**ACTIVITY LIST**
**A.** According to the passage on Kenya's milk shortage, who is the Livestock Principal Secretary?
**B.** Continue the passage on Kenya's milk shortage, picking up after its last sentence.

A huge population in Kenya will be forced to increase their spending on dairy products in the coming months following a huge drop in milk production. The nose dive in milk production is attributed to an outbreak of foot and mouth disease in the country.
Speaking over the issue, the Livestock Principal Secretary Harry Kimtai noted that the foot and mouth disease outbreak in parts of the Rift Valley and recent increase in prices of animal feeds has also forced some farmers to abandon dairy farming and focus on other things hence initiating the shortage.
The PS who was speaking after opening a validation workshop on veterinary bills in Nairobi two days ago also added that low milk farm gate prices coupled with high cost of imported animal feeds occasioned by COVID-19 related movement restrictions across the world were also some of the reasons why others have left dairy farming.
The sentiments seemed to have transitioned well with those of Agriculture Cabinet Secretary Peter Munya wo weeks ago indicated that the Covid-19 pandemic had disrupted milk market following closure of schools and hotels.
The CS had acknowledged that the foot and mouth disease had contributed to the drop in the production thus distressing processors who do not have sufficient milk to satisfy the market.

Excerpts from a dataset:
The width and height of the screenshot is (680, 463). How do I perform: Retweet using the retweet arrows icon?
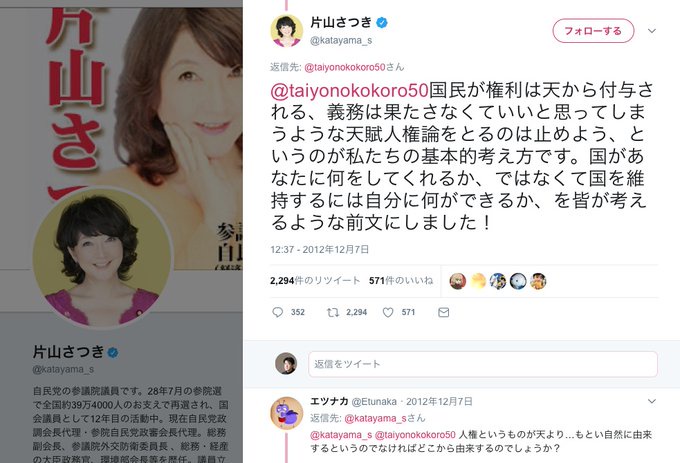tap(333, 312)
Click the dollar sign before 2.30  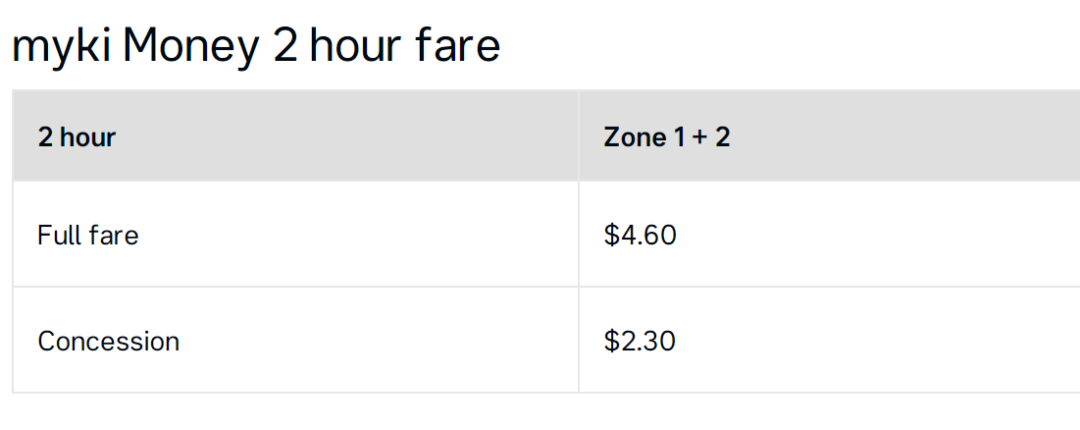pyautogui.click(x=612, y=341)
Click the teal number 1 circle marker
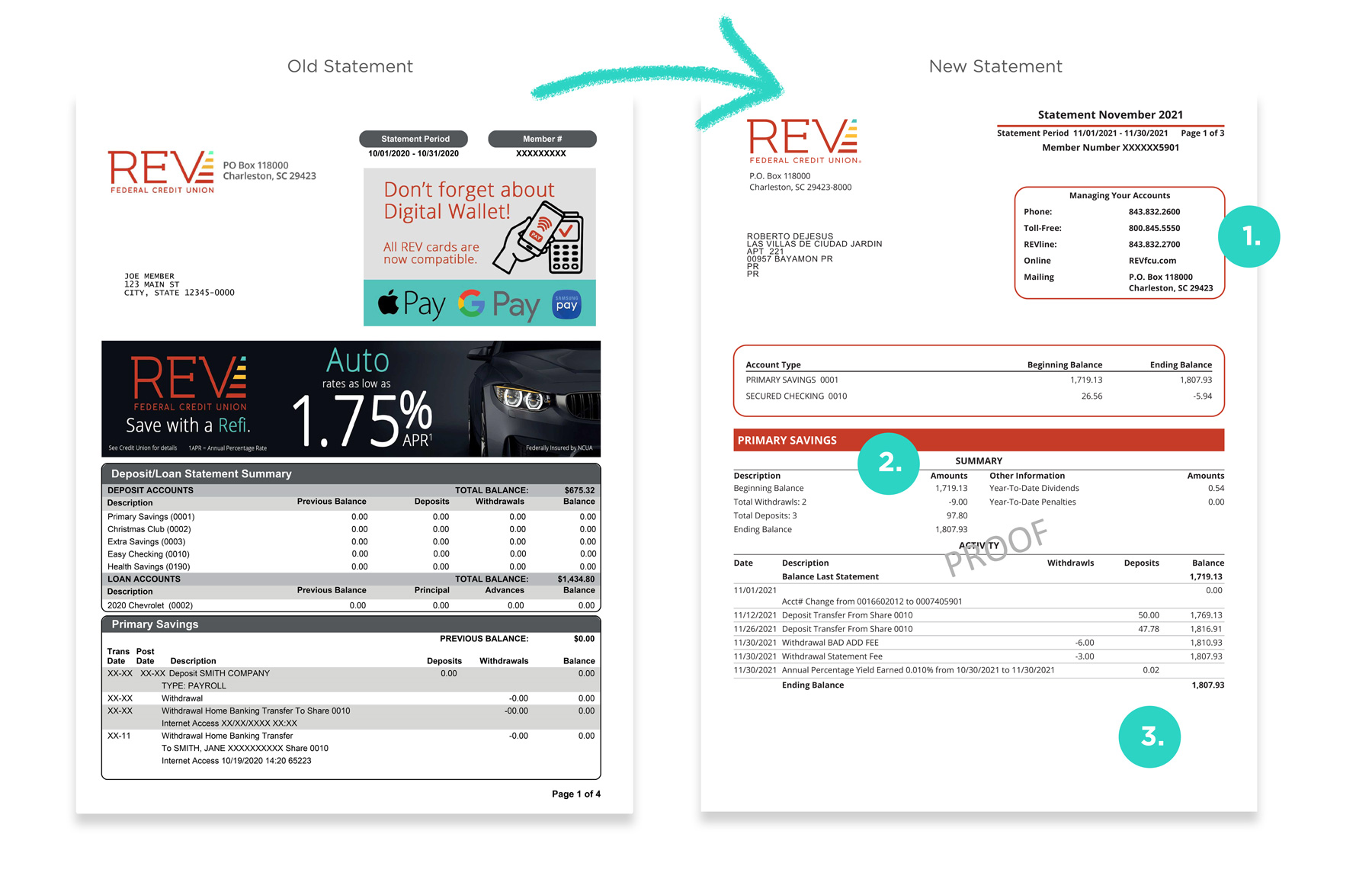The width and height of the screenshot is (1372, 876). (1249, 236)
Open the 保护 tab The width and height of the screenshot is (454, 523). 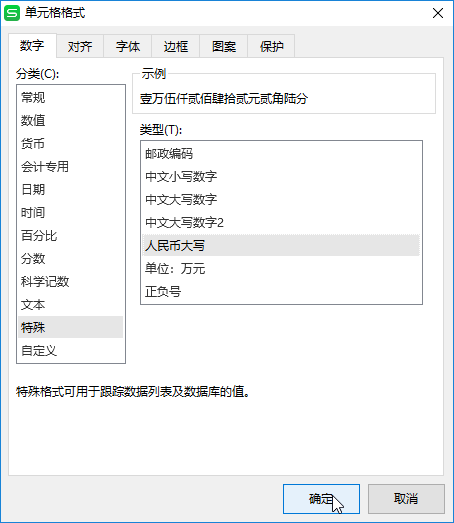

**EXPECTED RESPONSES**
**A.** Harry Kimtai

**B.**
Kimtai however indicated that the government will not dictate the retail prices of milk in the country, in the advent of reduced milk production. He said that they are planning on ways to fill the gap by allowing importation of milk from other countries such as the USA.
To further ensure local animal products meet international standards, Kimtai said that stakeholders are meeting to ensure validation of the animal health, veterinary health and animal welfare bills that seeks to increase safety standards and also improve efficiency in the livestock production value chain.
According to the Ministry, the move will affect about 800,000 dairy farmers in the country. The sector contributes about 8 percent of Gross Domestic Product with annual milk production of 3.43 billion litres.